Bartlett
As of today all United States of America citizens who travel by air to Jamaica must have a passport to re-enter their country, due to the expiration of the deadline for the Western Hemisphere Travel Initiative (WHTI) at midnight, yesterday.
The WHTI requires all U.S. citizens, Canadians, Bermudans and Mexicans to have a passport or other accepted secure document to enter or re-enter the United States within the Western Hemisphere.
After an original deadline of January 23, the U.S. Government was forced to ease the procedures governing travel by its citizens travelling to Canada, Mexico, the Caribbean and Bermuda. This came after they came under severe criticism from irate passport applicants and congressmen, and the burden of an overloaded system flooded by millions of applications that they have been unable to process on time.
Minister of Tourism Edmund Bartlett, while acknowledging that the WHTI has had an impact on arrivals in the region, says that there has been an improvement in the processing of the essential documents.
Turnaround time
"The U.S continued to show significant improvement in the rate of processing of passports. The information coming is that the turn-around time has been improved from 14 weeks 10-12 weeks, and that the indications are that it will improve even better. The compliance rate has also improved significantly because they are now doing somewhere in the region of a million passports per month, but it still means that it is going to take perhaps another five years or so for the American population to be sufficiently documented in that regard to make the whole industry feel very comfortable."

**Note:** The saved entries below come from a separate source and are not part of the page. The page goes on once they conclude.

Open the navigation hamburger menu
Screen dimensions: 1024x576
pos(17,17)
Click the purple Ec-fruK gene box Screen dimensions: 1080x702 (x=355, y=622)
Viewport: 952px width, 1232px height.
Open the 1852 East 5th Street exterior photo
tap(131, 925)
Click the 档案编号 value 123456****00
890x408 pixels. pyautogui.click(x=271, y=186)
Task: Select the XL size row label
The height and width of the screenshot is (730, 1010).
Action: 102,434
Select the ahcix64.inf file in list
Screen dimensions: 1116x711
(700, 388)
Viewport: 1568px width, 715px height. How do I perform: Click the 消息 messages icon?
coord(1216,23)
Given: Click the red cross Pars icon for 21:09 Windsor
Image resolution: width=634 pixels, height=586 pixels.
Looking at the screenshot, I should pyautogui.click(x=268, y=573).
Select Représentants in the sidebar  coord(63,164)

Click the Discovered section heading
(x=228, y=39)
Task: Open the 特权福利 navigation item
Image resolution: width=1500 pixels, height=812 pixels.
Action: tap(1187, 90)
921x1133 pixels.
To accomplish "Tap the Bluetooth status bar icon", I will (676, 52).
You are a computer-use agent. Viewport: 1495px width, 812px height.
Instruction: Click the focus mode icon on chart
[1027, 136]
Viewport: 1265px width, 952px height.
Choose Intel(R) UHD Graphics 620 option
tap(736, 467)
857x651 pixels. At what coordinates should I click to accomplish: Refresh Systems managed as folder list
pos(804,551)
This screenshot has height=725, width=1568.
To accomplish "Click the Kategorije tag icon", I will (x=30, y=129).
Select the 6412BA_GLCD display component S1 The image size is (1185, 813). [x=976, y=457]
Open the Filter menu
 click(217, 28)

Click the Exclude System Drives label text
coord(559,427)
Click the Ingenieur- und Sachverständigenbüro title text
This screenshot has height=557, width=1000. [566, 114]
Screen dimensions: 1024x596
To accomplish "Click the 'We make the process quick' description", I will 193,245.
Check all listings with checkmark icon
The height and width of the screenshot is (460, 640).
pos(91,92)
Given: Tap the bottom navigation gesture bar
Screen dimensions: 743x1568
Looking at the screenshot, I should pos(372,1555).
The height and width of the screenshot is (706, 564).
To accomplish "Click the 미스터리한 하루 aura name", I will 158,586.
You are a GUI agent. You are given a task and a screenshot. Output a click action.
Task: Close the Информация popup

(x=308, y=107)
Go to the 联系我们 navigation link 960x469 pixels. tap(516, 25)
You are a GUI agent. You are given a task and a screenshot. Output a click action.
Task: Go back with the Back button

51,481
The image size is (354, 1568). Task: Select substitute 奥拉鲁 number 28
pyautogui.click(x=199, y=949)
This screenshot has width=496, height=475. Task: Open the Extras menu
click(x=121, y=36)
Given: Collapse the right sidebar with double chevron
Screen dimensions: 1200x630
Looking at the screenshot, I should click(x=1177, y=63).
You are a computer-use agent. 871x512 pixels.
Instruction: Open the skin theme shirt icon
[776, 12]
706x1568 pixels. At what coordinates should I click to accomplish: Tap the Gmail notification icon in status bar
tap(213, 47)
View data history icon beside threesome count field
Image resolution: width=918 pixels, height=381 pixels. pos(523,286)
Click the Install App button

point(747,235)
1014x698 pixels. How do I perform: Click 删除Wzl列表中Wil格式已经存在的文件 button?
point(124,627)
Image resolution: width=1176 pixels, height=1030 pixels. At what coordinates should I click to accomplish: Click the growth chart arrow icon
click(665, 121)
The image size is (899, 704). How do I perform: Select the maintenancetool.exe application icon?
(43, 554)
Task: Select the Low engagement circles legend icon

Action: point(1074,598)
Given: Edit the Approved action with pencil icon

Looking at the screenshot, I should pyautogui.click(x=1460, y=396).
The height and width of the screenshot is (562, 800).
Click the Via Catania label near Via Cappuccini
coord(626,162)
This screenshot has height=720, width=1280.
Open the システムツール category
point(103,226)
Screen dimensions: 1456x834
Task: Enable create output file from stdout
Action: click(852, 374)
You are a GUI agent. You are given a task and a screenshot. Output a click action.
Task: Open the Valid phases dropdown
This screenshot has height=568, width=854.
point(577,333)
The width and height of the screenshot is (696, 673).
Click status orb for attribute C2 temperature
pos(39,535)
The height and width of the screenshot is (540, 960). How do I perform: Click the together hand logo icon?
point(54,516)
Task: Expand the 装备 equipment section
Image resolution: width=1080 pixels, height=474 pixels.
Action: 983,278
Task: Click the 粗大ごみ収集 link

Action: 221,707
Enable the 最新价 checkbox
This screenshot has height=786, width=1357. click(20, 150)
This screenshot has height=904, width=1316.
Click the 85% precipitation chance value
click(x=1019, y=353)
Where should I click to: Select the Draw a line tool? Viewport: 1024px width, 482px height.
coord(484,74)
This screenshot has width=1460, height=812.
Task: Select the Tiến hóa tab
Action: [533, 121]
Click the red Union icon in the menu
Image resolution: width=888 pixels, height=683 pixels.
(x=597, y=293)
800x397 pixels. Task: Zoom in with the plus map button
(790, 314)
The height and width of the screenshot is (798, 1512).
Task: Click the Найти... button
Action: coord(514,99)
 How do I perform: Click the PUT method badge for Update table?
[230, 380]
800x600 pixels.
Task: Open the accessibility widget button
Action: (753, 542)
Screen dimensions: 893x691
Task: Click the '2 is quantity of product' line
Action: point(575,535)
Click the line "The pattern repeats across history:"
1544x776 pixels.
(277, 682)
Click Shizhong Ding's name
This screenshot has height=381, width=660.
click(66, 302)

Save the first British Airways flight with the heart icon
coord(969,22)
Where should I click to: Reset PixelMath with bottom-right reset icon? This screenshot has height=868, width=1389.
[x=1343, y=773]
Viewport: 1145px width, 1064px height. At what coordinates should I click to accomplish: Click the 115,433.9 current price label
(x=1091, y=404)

Mr. Bartlett says his administration would be pursuing aggressive marketing strategies in the U.S market to fill the gap, which has been created by the U.S initiative.
"We can't sit and say that we are going to allow our stopover arrivals to fall simply because everybody in the U.S doesn't have a passport. Enough people who travel have passports and also the compliance levels have been increasing and improving.
The minister, who is aiming for a 10 per cent increase by the end of 2008 to 1.5 million visitors from the U.S, believes forays by the Jamaican tourist officials into additional emerging markets can shore up the tourism industry.